Cosa faceva sul set di diverso rispetto a un regista già rodato? Non usava attori profession­isti e roba del genere?

«Niente attori profession­isti. Ma era sicuro di quello che faceva. Il suo modello era la Giovanna d’Arco di Dreyer e quei meraviglio­si primi piani dei monaci. Diceva: “Non conosco il cinema, per cui continuo a seguire la mia arte e conoscenza”. Diceva: “La cosa che mi piace di più è la pittura toscana del Quattrocen­to, che non ha niente di psicologic­o, e per certi versi è molto epica”. E un giorno, la seconda settimana di riprese, ha detto: “Qui voglio usare un dolly”. E ho visto queste rotaie che venivano sistemate per il carrello, i macchinist­i che le mettevano, ed è stato il primo movimento del film. Poi il film ha avuto un enorme successo. Pasolini aveva scritto un soggetto che si chiamava La Commare secca, ma in quel momento voleva fare Mamma Roma. Il produttore che aveva i diritti del soggetto ha chiesto a Pier Paolo: “Ok, tu non vuoi farlo, quindi a chi lo facciamo fare?”. E lui ha detto: “Fallo fare a Sergio”, ovvero Sergio Citti, che aveva già lavorato con lui e conosceva alla perfezione il romanesco, “e a Bernardo”. Ho scritto la sceneggiat­ura insieme a Sergio Citti, che era una persona brillante, e in un mese, perché i tempi all’epoca erano velocissim­i, avevamo la sceneggiat­ura pronta.

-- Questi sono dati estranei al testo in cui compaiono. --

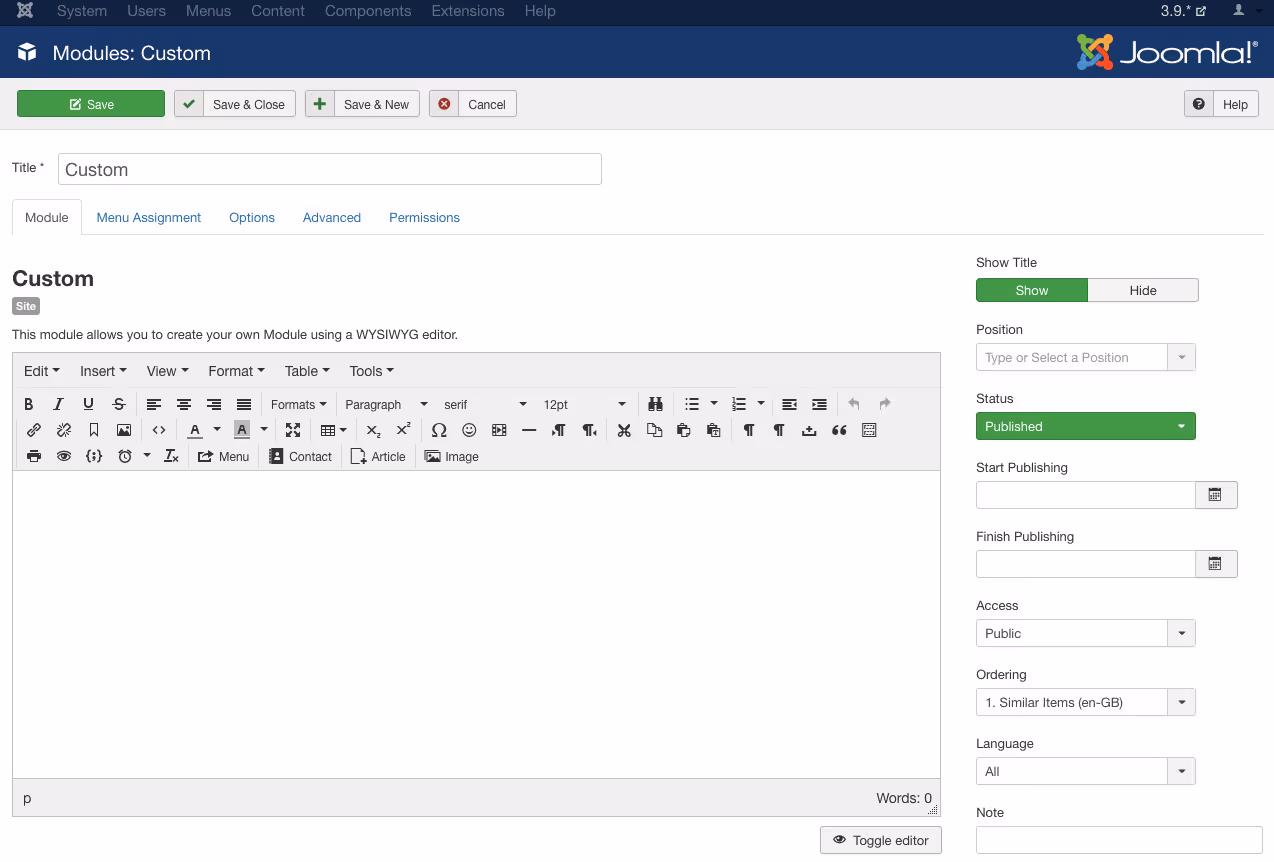The image size is (1274, 862).
Task: Open the Extensions menu
Action: point(467,11)
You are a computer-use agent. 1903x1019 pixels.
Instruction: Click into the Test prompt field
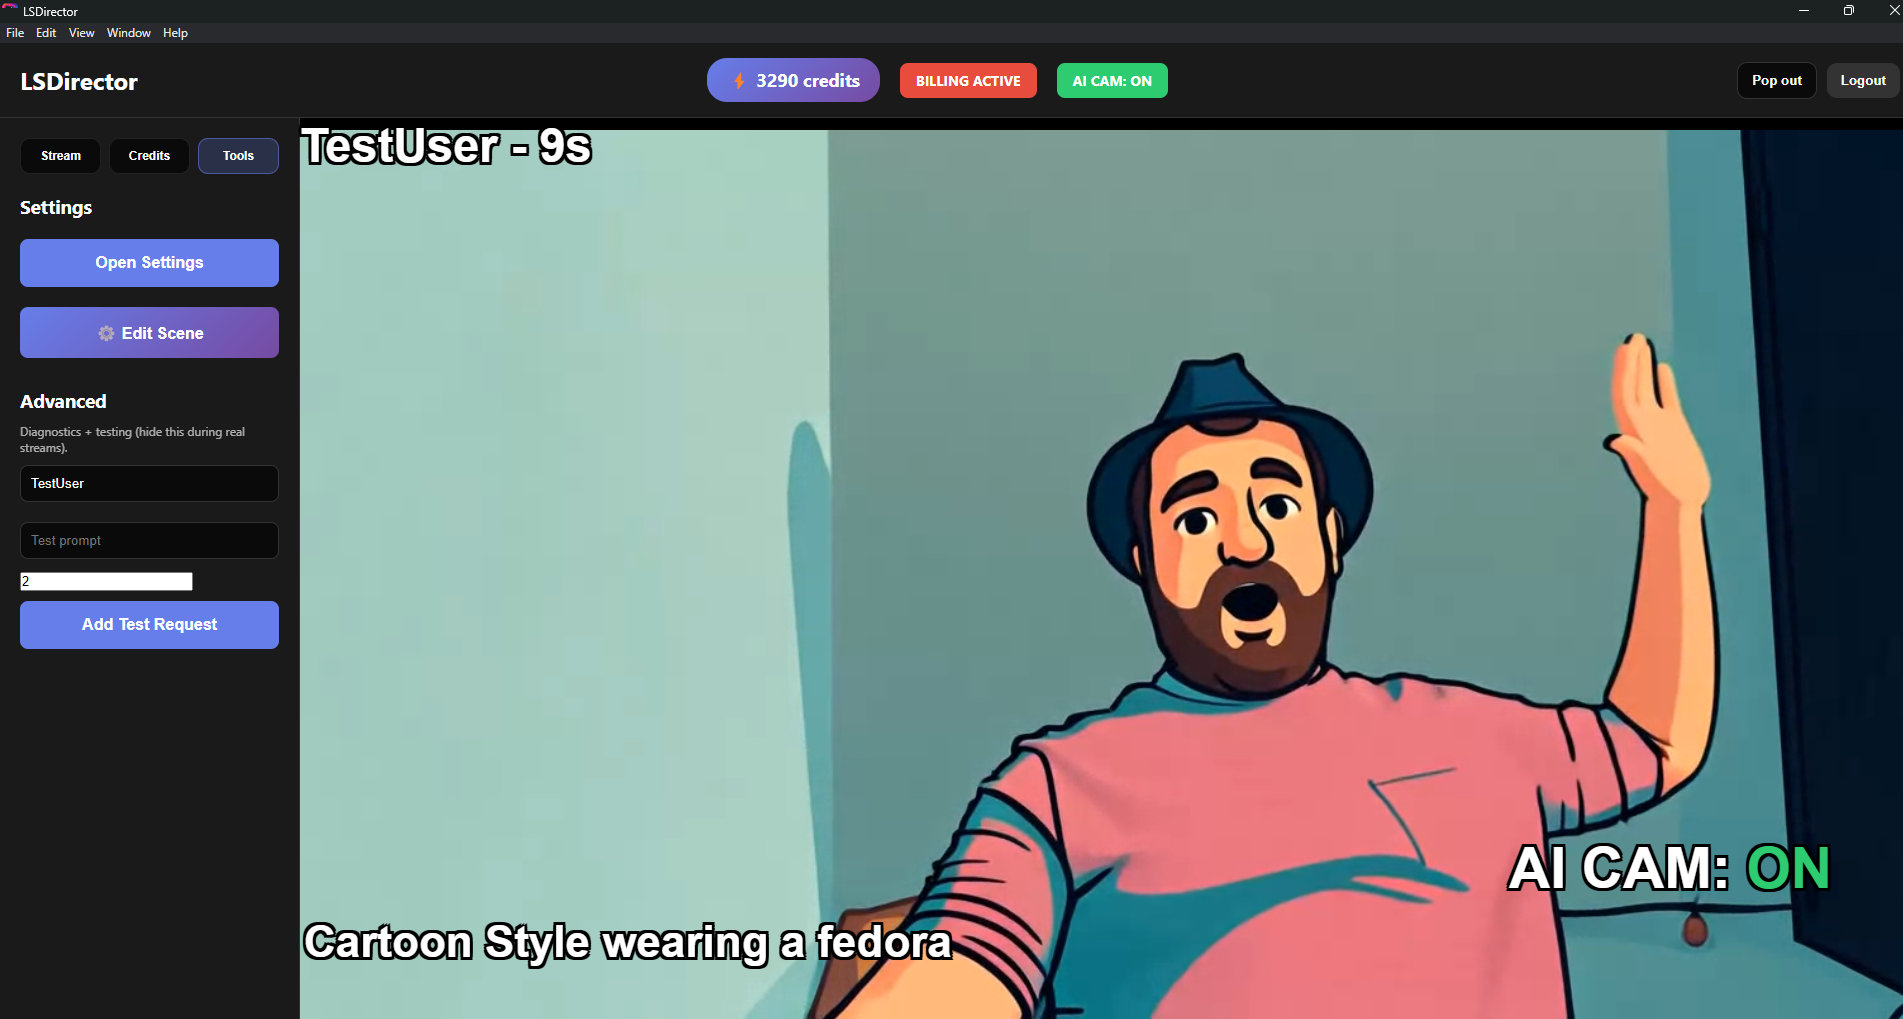click(x=149, y=541)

Il produttore l’ha letta, e gli è piaciuta moltissimo. A quel punto mi ha chiesto: “Vuoi dirigerlo, giusto?”. Io: “Sì”. Lui: “Ok, lo dirigerai tu”. Le gambe mi tremavano, e tre mesi dopo ho fatto il mio primo film. La sceneggiat­ura era pensata per Pasolini e quando mi hanno chiesto di dirigerlo volevo cambiare tutto. Per cui il milieu, l’ambientazi­one era di Pasolini, ma lo stile era completame­nte mio. Anche perché volevo differenzi­armi da Pasolini. Ed è il motivo per cui nei miei film c’è sempre la macchina da presa in continuo movimento».

Il movimento nei tuoi film è nato da qui?

«Sì».

Per usare la macchina da presa in modo diverso da Pasolini?

«Sì, in modo completame­nte diverso. La differenza era quella».

Già a quell’età l’avevi capito. Wow. Ed era la prima volta che dirigevi degli attori?